Five unintentional archetypes; five unintentional molds for all the man-boys that would come after.

These five kids were good, honest (and really cool and streetwise, probably) Boston dudes, not pushed through any Mickey Mouse Club star system and certainly not raised on a steady diet of that shiny shit. An accusation of lip-synching was a scandal instead of expected. “Step By Step” was and remains a dark, masterful pop song, and the Backstreet Boys never had anything near as bold as “Tonight.” Aside from the megafame always attached to the names, the New Kids never crumbled into post-hype rehab/Christian albums/Aaron Carter as kin (oh god, and that TV show), and instead quietly, modestly, transitioned into relatively successful solo careers, acting, and, you know, real estate. Nice and sensible. NKOTB were honourably unseated by a modern musical revolution; BSB got put through the garbage disposal and were composted to grow an ‘N Sync and an O-Town and you get it.

Counteroint: BSB
by Anne T. Donahue

Comparing New Kids on the Block to the Backstreet Boys is like comparing Mariah Carey to Rebecca Black: borderline blasphemous and obviously important.
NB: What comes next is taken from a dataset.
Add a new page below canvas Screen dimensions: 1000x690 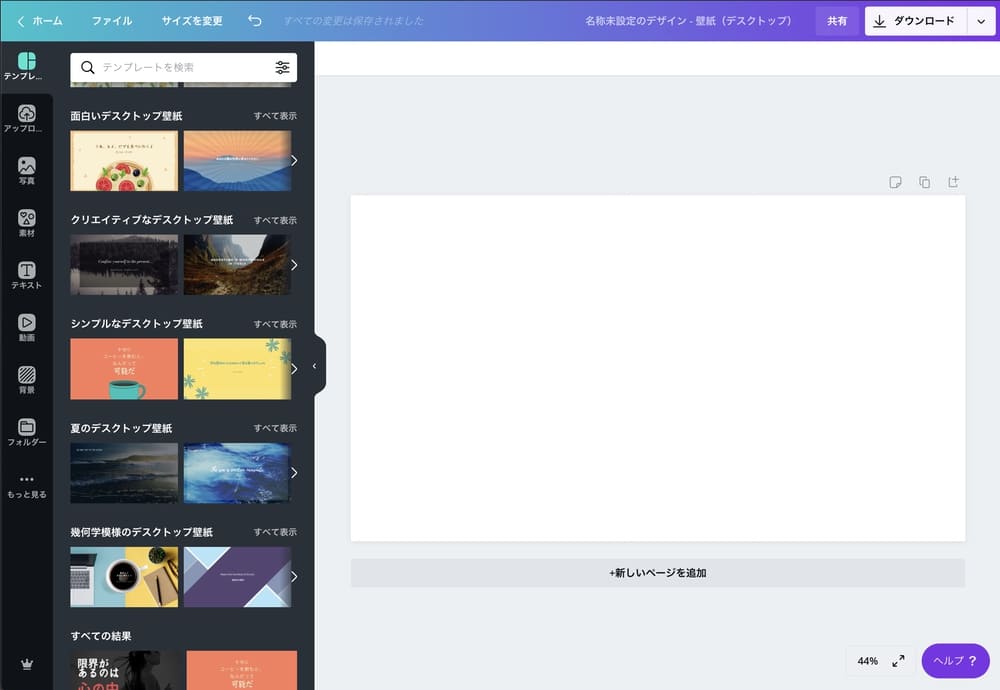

So sure, we could talk about the genius behind “Step By Step” or the tantalizing appeal of Donnie Wahlberg, or we could open our hearts, our minds and our souls to billowing shirts, iced tips and one hell of a Thriller rip-off that led to countless makeshift dance-offs at junior high soirees.

Backstreet’s back, all right.

With only a soulful glance, extended hand or moment of unexplained precipitation, we listeners were transported from our parents’ basements into the grips of love; ignoring the controversy behind “Get Down” to bust a move to sweet, sweet beats while believing that regardless of which boy said no to a slow dance, the Backstreet Boys would “Never (actually) Break [our] Hearts”.

Centre-parts and pleats a-blazing, our pre-pubescent feelings were articulated by five Floridian gentlemen who knew more than how to pose for posters, but how to begin a song with sincere reflections. True, Kevin was older than our parents and Howie was the worst, but the gang’s penchant for prose meant only one thing: they’d have it that way (whatever that meant).

So while New Kids On the Black eventually collapsed in on themselves like a Bostonian-based dying star, BSB soldiered on: supporting members’ fall from grace and combining rainstorms, ski lodges and airport scenes to prove that, regardless of sleeveless vests or DUIs, they were – and will always be – “Larger Than Life.”